For ACA and ACA+ only the matrix coefficients of the dense matrix are neccessary. These are supplied in the form of a coefficient function by the user. That way, only \(\mathcal{O}(n \log n)\) many coefficients are needed, which greatly reduces the computational complexity.

HCA avoids the problems of ACA and is proven to yield an approximatation up to a given accuracy. For this, the matrix coefficients as well as simple integrals (collocation integrals of the generating function of the kernel) have to be supplied by the user. The complexity is again in \(\mathcal{O}(n \log n)\) and in many cases, especially for larger problems better than ACA/ACA+.

The standard algebra includes matrix-vector multiplication, matrix addition and matrix multiplication. These algorithms are available for shared and distributed memory systems (except matrix multiplication).

HLIBpro implements matrix inversion and various matrix factorisation techniques, e.g. LU, LDU, LL, LDL and WAZ factorisation. These algorithms are implemented for shared systems only.

Together with the matrix factorisation, the corresponding matrix solve methods for triangular (H-) matrices are available.
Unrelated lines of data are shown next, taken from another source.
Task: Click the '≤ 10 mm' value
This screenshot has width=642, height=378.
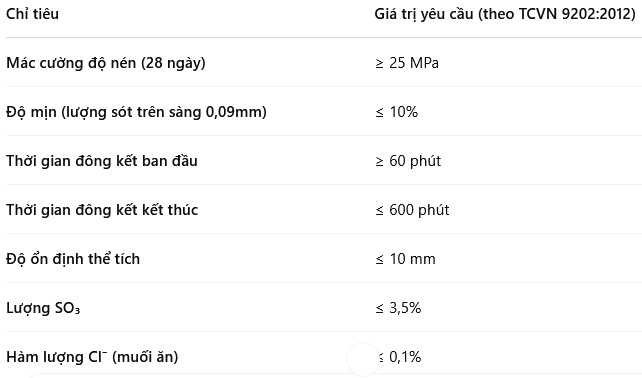Action: 405,259
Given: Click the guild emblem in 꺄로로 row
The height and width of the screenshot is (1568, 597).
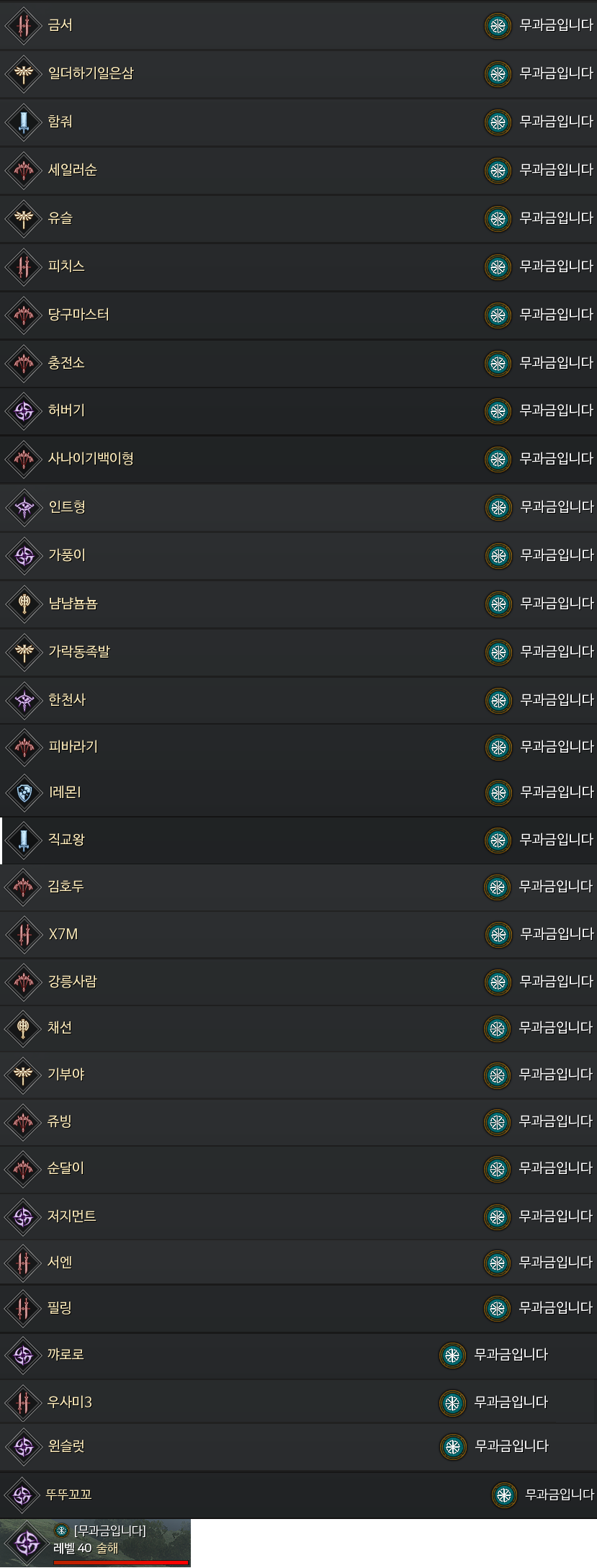Looking at the screenshot, I should click(x=452, y=1356).
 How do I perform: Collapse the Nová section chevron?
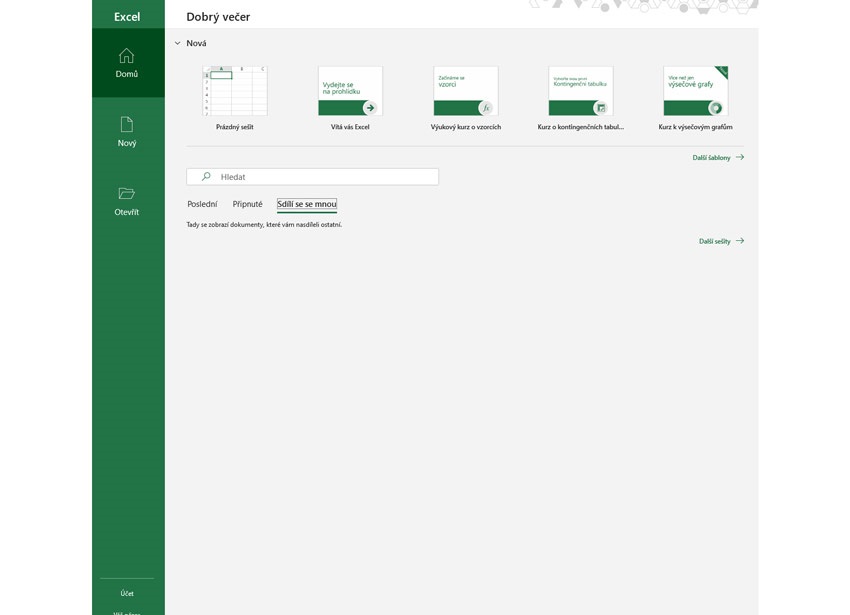[x=177, y=43]
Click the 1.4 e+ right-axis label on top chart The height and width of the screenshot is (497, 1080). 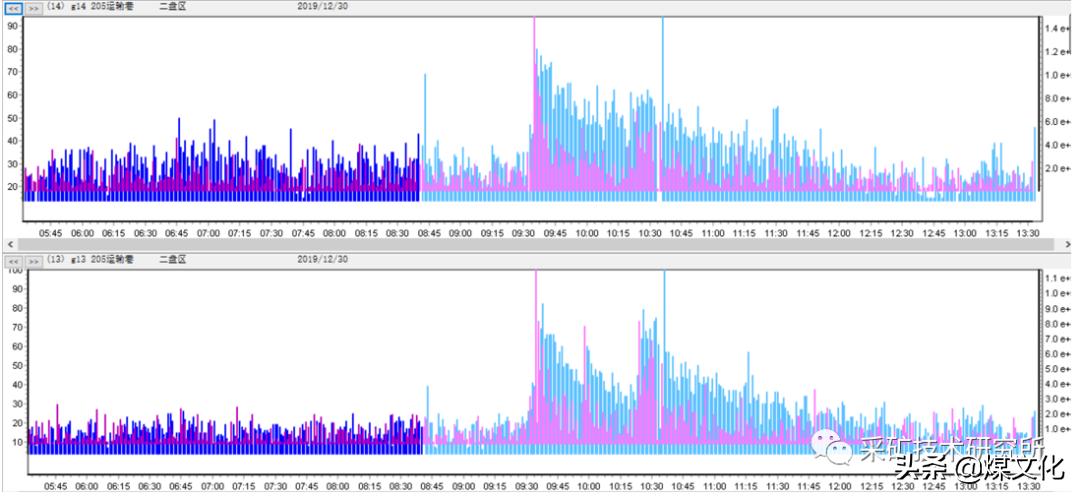[x=1058, y=29]

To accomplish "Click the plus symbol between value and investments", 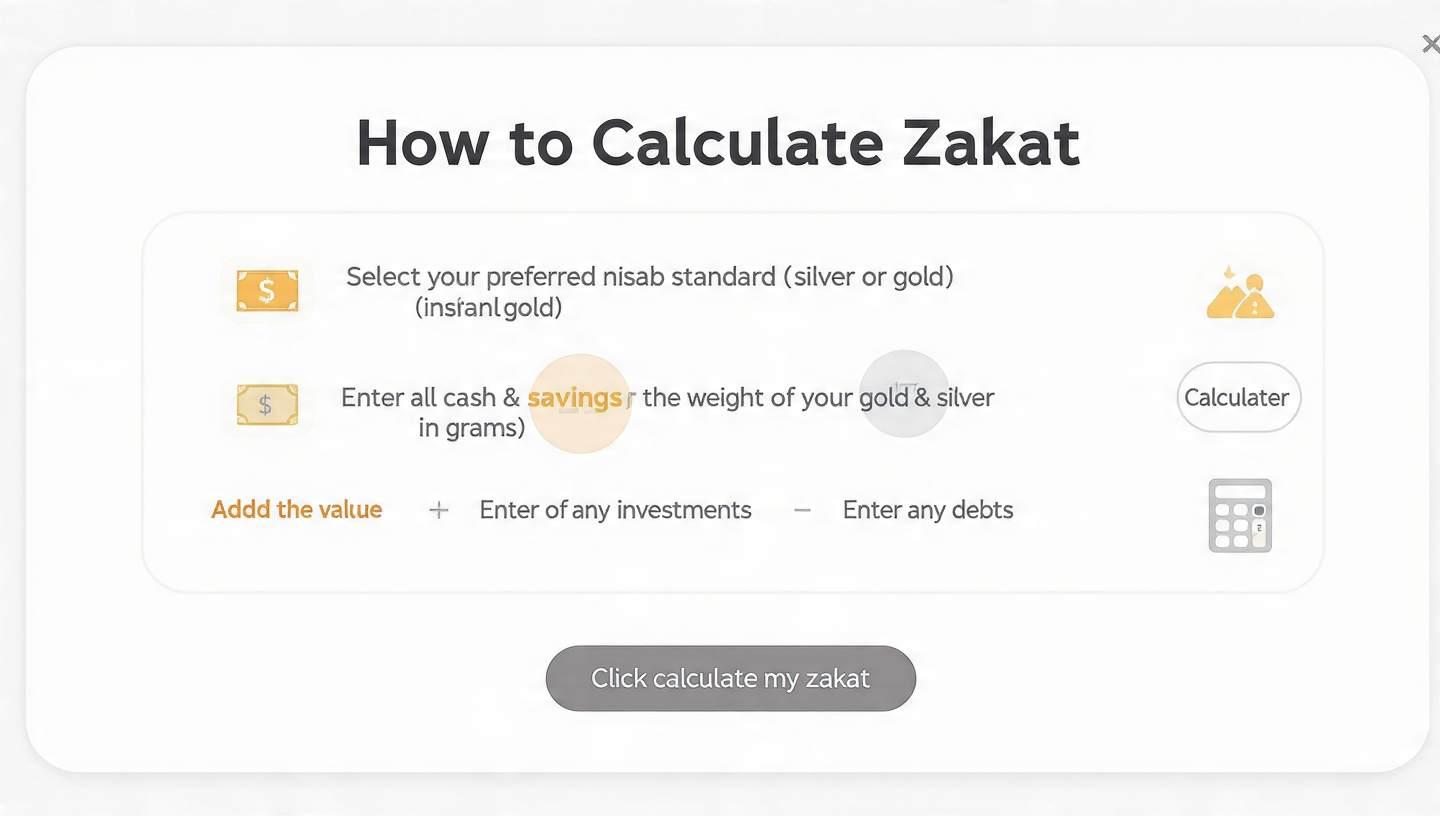I will 438,510.
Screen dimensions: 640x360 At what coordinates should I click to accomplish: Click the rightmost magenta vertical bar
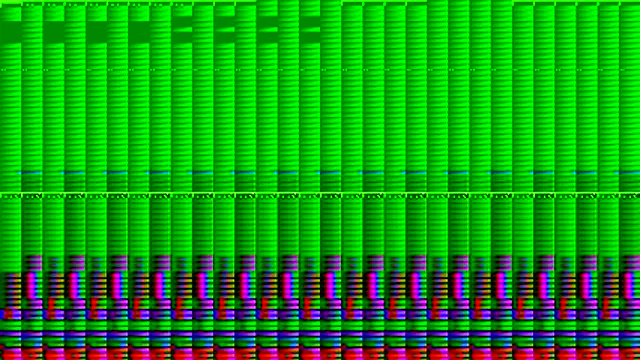coord(628,286)
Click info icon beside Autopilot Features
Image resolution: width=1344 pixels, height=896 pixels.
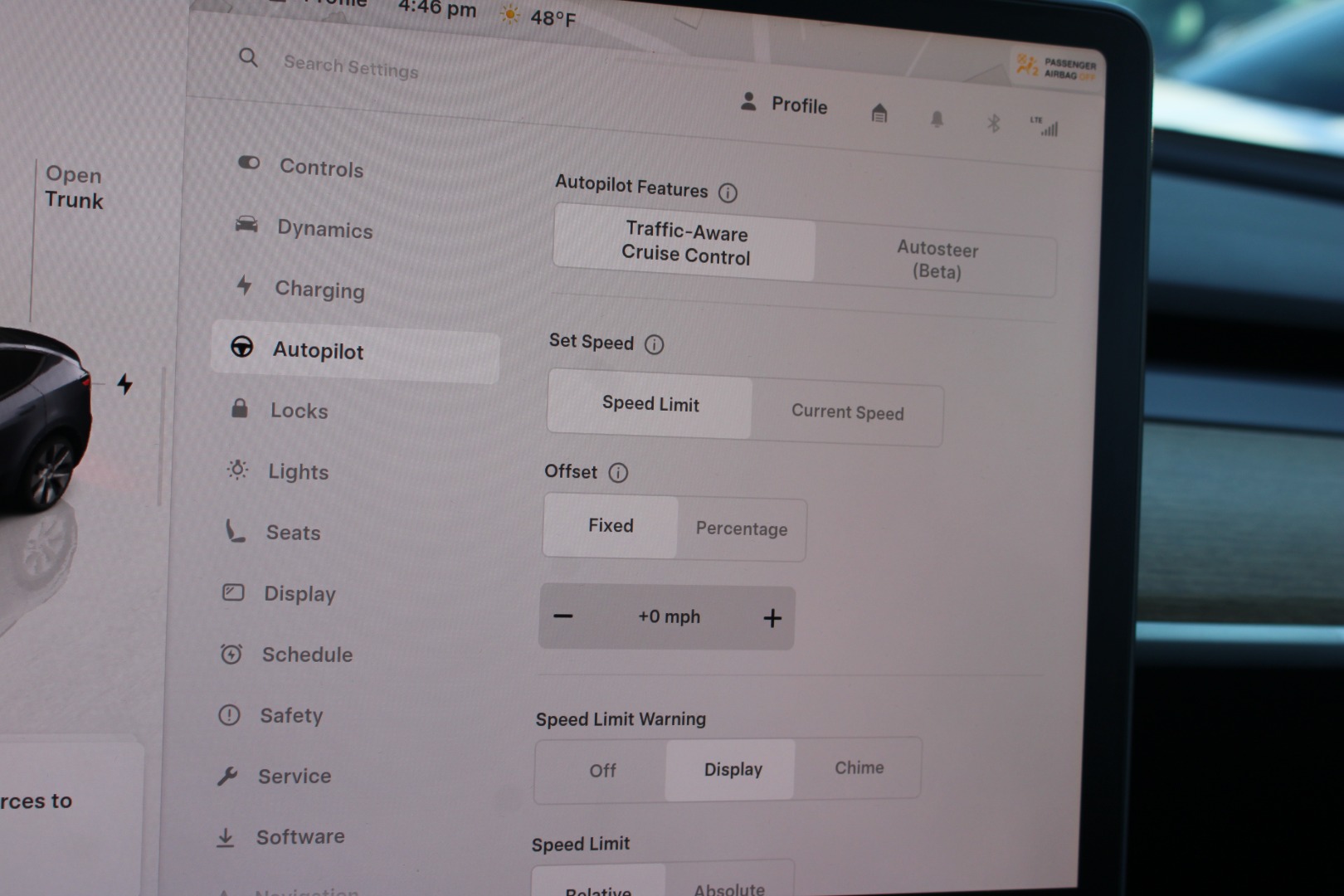tap(728, 193)
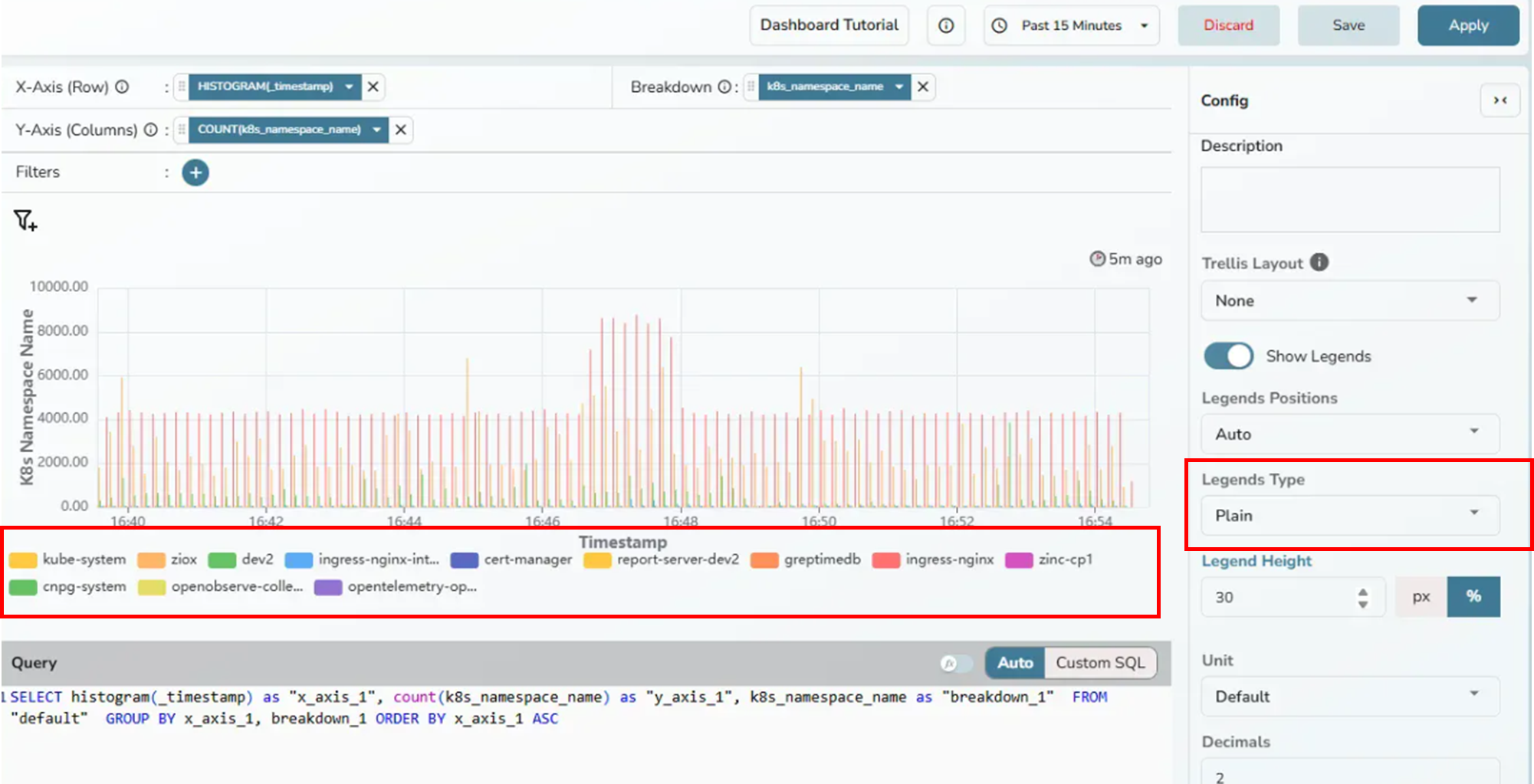This screenshot has width=1534, height=784.
Task: Toggle Show Legends switch off
Action: pos(1228,356)
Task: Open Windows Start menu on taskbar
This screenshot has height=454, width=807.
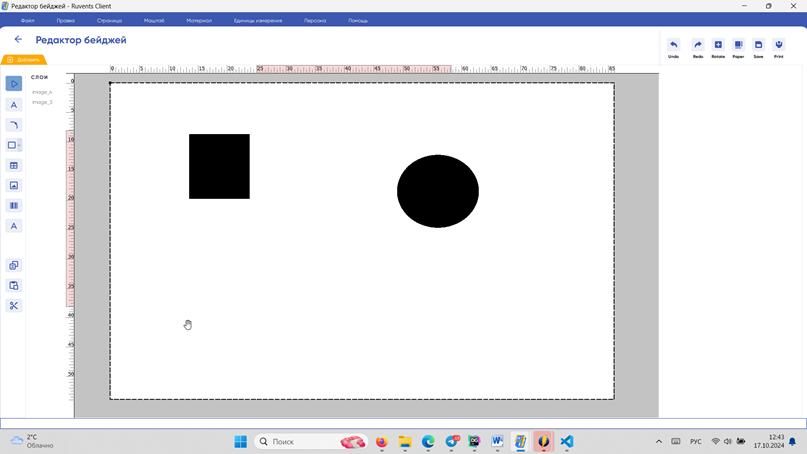Action: pos(241,441)
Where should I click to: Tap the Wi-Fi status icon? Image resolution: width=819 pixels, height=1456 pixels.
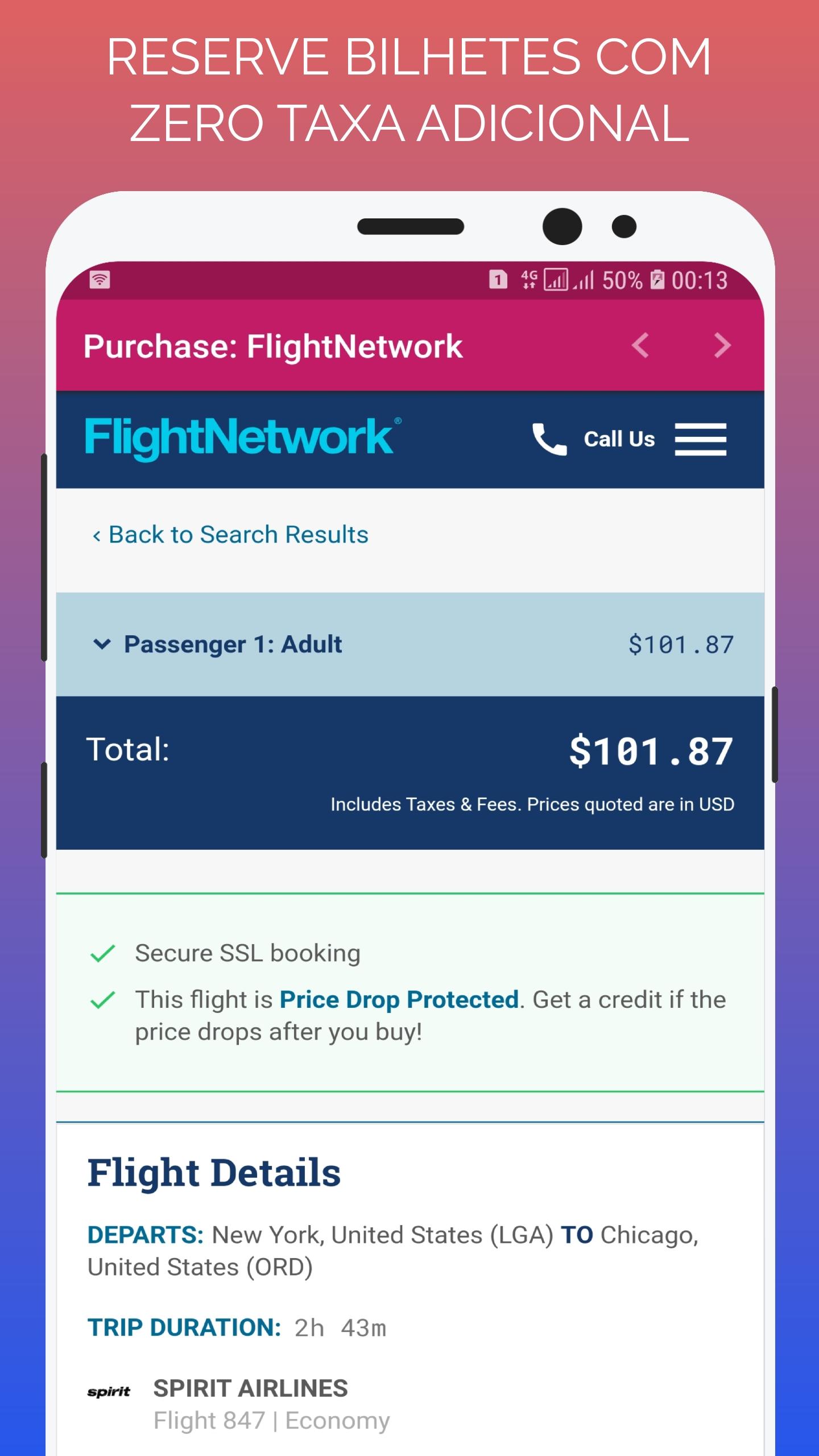pyautogui.click(x=100, y=279)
HLIBpro furthermore, contains functions for computing the Frobenius and the spectral norm of matrices (and their difference, e.g. \(A-B\)). In the case of the spectral norm, one may also compute the approximation with respect to the inverse of a matrix, e.g. \(\|I-B·A\|_2\) where B is the approximate inverse of A. This allows to check the quality of H-factorisation or inversion for solving or preconditioning.

H²-matrices are a special version of H-matrices with an even more compact representation. HLIBpro implements the construction of cluster bases and the conversion of H-matrices to H²-matrices.

HLIBpro contains a complete application layer for boundary element methods. It is based on triangular surface grids and provides various function spaces, e.g. piecewise constant and linear as well as edge spaces. Furthermore, bilinear forms for Laplace SLP/DLP, Helmholtz SLP/DLP, Maxwell EFIE/MFIE, acoustic scattering and exponential kernel are provided. Optimised implementations of these kernels using SSE3, AVX, AVX2, AVX512 and MIC vector operations are available.

Iterative algorithms for solving linear equation systems with or without preconditioning are part of HLIBpro:

- Richardson iteration
- CG, CGS and BiCG-Stab iteration
- MINRES and GMRES iteration
- TFQMR iteration

HLIBpro supports several standard file-formats for matrices, vectors and triangular surface grids.

- HLIBpro format
- support for H-, sparse and dense matrices
- support for dense vectors
- support for cluster bases
- support for triangle grids

- SAMG
- support for sparse matrices and dense vectors

- Matlab
- support for sparse and dense matrices and vectors (possibly in
*structs*) - compression supported with zlib

- support for sparse and dense matrices and vectors (possibly in
- Harwell-Boeing/Rutherford and MatrixMarket
- HDF5 format for dense and low-rank matrices
- Ply, SurfaceMesh and GMSH v2 file format for grids

Cluster trees, block cluster trees, matrices, coordinates, grids and grid functions (BEM) may also be visualised in PostScript, PDF and VTK (for 3D data) file format, providing various options to modify the output and to display only the interesting information.